COMPLETE THE FOLLOWING:
- 1) Answer these questions from the text on Russia and the Baltic provinces:
(a) Which Swedish fortress guarding the mouth of the River Neva did Peter capture in 1703?
(b) Whose outnumbered forces fended the Russians off in the battles of Gemäuerthof and Jakobstadt?
(c) How many Swedish men died in the major attack of 15 July 1705?
- 2) Return each line of the records that contains the word "card".
===== TEXT PROVIDED =====
1702–1710: Russia and the Baltic provinces 

The Battle of Narva dealt a severe setback to Peter the Great, but the shift of Charles XII's army to the Polish-Saxon threat soon afterward provided him with an opportunity to regroup and regain territory in the Baltic provinces. Russian victories at Erastfer and Nöteborg (Shlisselburg) provided access to Ingria in 1703, where Peter captured the Swedish fortress of Nyen, guarding the mouth of the River Neva. Thanks to General Adam Ludwig Lewenhaupt, whose outnumbered forces fended the Russians off in the battles of Gemäuerthof and Jakobstadt, Sweden was able to maintain control of most of its Baltic provinces. Before going to war, Peter had made preparations for a navy and a modern-style army, based primarily on infantry drilled in the use of firearms.

The Nyen fortress was soon abandoned and demolished by Peter, who built nearby a superior fortress as a beginning to the city of Saint Petersburg. By 1704, other fortresses were situated on the island of Kotlin and the sand flats to its south. These became known as Kronstadt and Kronslot. The Swedes attempted a raid on the Neva fort on 13 July 1704 with ships and landing armies, but the Russian fortifications held. In 1705, repeated Swedish attacks were made against Russian fortifications in the area, to little effect. A major attack on 15 July 1705 ended in the deaths of more than 500 Swedish men, or a third of its forces.
===== GIVEN RECORDS =====
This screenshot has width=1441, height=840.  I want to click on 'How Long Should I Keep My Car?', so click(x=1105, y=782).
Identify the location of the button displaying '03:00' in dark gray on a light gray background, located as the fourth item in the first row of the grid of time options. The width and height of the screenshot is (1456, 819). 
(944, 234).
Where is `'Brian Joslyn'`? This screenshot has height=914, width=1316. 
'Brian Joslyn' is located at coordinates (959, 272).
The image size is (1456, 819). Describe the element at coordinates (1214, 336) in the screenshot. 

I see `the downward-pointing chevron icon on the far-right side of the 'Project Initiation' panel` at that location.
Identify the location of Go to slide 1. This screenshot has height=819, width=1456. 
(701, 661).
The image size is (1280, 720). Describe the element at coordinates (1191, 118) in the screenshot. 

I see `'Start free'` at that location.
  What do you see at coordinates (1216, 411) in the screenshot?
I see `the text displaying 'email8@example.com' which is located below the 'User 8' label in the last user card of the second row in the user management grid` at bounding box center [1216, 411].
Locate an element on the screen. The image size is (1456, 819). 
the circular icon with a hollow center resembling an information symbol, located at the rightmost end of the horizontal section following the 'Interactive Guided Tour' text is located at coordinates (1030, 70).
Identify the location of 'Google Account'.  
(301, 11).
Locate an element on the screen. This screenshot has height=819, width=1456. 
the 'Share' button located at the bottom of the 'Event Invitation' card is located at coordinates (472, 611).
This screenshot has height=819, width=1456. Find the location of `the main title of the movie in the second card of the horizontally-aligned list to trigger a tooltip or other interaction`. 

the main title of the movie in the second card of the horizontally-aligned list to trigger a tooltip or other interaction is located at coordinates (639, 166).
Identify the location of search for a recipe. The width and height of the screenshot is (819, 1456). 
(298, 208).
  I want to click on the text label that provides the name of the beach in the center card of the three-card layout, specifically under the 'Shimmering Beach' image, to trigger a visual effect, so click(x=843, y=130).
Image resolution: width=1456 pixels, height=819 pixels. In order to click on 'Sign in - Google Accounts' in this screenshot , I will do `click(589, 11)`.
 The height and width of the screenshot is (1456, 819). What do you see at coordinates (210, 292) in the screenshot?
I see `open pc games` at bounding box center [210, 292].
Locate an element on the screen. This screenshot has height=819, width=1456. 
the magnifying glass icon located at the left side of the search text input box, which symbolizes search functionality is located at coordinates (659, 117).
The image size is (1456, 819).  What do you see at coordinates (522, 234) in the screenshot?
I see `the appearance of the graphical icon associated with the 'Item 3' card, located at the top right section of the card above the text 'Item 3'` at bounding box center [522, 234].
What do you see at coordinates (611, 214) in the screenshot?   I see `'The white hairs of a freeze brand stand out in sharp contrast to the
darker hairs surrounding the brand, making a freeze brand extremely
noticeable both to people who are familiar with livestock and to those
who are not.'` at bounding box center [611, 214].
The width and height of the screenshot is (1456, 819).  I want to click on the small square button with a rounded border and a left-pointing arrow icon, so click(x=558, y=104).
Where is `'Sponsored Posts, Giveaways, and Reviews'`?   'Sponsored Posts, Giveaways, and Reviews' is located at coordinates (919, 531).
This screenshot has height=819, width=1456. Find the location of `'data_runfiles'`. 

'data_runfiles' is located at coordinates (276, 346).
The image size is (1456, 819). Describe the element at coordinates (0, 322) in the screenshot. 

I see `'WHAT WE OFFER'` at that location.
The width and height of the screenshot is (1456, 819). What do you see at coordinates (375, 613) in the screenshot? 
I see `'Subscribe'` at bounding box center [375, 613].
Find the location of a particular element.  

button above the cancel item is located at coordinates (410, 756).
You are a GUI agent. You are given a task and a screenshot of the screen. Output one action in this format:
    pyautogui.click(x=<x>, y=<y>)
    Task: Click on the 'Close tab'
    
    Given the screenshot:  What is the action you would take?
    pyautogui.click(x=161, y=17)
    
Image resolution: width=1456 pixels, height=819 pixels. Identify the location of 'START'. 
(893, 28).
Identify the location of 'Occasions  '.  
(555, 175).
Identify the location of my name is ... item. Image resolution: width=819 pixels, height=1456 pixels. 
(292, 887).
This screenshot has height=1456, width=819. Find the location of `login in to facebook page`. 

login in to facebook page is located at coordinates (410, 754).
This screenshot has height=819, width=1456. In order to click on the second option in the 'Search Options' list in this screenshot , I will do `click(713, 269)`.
=====
ANSWERS IN ORDER:
- 1)
(a) Nyen
(b) General Adam Ludwig Lewenhaupt's
(c) More than 500, a third of its forces

- 2)
I see `the text displaying 'email8@example.com' which is located below the 'User 8' label in the last user card of the second row in the user management grid` at bounding box center [1216, 411].
the 'Share' button located at the bottom of the 'Event Invitation' card is located at coordinates (472, 611).
This screenshot has height=819, width=1456. Find the location of `the main title of the movie in the second card of the horizontally-aligned list to trigger a tooltip or other interaction`. 
the main title of the movie in the second card of the horizontally-aligned list to trigger a tooltip or other interaction is located at coordinates (639, 166).
  I want to click on the text label that provides the name of the beach in the center card of the three-card layout, specifically under the 'Shimmering Beach' image, to trigger a visual effect, so click(x=843, y=130).
I see `the appearance of the graphical icon associated with the 'Item 3' card, located at the top right section of the card above the text 'Item 3'` at bounding box center [522, 234].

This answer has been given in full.